About this exercise:
Give back an exact copy of the lines in the records below, from the line that has "Click the lot number 0-26157382" through the line that has "Given: Click the 'Widget Style' field label", and nothing besides.

Stored items:
--------------------
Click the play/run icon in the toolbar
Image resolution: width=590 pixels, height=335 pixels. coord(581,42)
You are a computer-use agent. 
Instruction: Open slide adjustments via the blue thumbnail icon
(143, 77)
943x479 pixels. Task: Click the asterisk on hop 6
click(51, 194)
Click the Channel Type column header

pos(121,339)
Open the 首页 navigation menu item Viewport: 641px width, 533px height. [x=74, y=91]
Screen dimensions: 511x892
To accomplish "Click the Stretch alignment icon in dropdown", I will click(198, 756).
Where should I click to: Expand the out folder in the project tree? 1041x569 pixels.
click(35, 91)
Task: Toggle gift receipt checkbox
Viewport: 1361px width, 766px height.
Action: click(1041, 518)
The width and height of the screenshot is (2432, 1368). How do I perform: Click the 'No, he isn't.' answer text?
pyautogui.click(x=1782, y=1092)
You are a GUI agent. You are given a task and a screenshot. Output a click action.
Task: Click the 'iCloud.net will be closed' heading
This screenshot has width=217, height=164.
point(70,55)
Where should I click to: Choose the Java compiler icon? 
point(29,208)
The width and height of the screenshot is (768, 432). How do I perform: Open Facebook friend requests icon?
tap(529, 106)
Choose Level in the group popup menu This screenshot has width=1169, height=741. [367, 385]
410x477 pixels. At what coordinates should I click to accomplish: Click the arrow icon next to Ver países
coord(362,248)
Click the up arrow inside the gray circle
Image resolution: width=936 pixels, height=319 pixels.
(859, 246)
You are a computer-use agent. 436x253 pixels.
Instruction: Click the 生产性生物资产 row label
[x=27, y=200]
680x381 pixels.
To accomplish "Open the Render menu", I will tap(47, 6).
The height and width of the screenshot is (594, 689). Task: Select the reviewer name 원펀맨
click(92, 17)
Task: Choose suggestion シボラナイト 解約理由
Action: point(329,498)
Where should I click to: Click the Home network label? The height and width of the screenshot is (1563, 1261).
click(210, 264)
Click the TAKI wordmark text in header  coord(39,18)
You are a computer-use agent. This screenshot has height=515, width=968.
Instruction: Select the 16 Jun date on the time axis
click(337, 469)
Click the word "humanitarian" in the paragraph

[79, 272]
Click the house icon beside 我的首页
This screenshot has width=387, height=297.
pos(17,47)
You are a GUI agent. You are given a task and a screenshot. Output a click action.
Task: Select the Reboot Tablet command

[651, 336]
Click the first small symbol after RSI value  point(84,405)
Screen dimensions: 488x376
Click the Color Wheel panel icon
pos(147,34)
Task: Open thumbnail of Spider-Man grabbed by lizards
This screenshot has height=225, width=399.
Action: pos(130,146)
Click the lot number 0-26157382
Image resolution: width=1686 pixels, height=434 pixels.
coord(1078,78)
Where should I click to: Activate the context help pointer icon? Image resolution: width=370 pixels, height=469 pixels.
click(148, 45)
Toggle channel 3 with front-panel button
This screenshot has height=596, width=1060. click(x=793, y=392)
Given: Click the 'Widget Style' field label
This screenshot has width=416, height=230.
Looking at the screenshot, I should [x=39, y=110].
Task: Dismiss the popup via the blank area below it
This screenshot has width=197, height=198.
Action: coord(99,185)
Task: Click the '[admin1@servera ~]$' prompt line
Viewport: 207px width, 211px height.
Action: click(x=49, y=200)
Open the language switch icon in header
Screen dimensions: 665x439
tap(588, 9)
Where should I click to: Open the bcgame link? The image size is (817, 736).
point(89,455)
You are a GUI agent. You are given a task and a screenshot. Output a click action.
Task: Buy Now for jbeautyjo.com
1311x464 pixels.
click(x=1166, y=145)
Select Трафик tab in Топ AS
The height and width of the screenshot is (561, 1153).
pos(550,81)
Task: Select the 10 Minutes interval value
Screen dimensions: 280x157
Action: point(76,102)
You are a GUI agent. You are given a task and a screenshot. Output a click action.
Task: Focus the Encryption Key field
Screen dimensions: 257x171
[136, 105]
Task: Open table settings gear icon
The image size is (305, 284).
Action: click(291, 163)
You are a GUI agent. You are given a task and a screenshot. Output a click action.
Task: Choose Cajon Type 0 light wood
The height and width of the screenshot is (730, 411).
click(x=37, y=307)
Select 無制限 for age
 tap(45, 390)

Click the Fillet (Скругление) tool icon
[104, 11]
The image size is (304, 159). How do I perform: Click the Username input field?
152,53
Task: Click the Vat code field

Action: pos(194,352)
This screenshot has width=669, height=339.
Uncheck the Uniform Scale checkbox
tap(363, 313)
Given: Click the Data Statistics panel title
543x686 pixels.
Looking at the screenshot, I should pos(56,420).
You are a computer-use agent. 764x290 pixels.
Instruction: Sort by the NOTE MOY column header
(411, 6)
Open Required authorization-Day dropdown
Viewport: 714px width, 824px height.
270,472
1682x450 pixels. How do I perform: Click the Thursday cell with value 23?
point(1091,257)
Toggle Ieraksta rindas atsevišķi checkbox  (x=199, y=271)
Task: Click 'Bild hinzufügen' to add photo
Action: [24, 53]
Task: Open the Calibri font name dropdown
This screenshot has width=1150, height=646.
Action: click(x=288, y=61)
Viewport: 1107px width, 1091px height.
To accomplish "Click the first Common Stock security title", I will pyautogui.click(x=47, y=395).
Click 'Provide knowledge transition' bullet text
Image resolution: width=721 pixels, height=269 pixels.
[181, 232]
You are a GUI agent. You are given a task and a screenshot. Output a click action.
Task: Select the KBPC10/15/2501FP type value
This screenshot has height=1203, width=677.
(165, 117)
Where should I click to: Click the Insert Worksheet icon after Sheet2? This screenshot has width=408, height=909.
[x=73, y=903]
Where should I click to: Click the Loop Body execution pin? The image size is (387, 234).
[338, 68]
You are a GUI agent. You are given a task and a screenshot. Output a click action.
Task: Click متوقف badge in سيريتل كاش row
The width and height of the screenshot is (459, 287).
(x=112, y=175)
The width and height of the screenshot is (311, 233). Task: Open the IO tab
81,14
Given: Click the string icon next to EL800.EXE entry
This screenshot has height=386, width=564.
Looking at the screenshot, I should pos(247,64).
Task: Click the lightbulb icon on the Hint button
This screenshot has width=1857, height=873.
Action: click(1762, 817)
--------------------
Result:
Click the lot number 0-26157382
Image resolution: width=1686 pixels, height=434 pixels.
coord(1078,78)
Where should I click to: Activate the context help pointer icon? Image resolution: width=370 pixels, height=469 pixels.
click(148, 45)
Toggle channel 3 with front-panel button
This screenshot has height=596, width=1060. click(x=793, y=392)
Given: Click the 'Widget Style' field label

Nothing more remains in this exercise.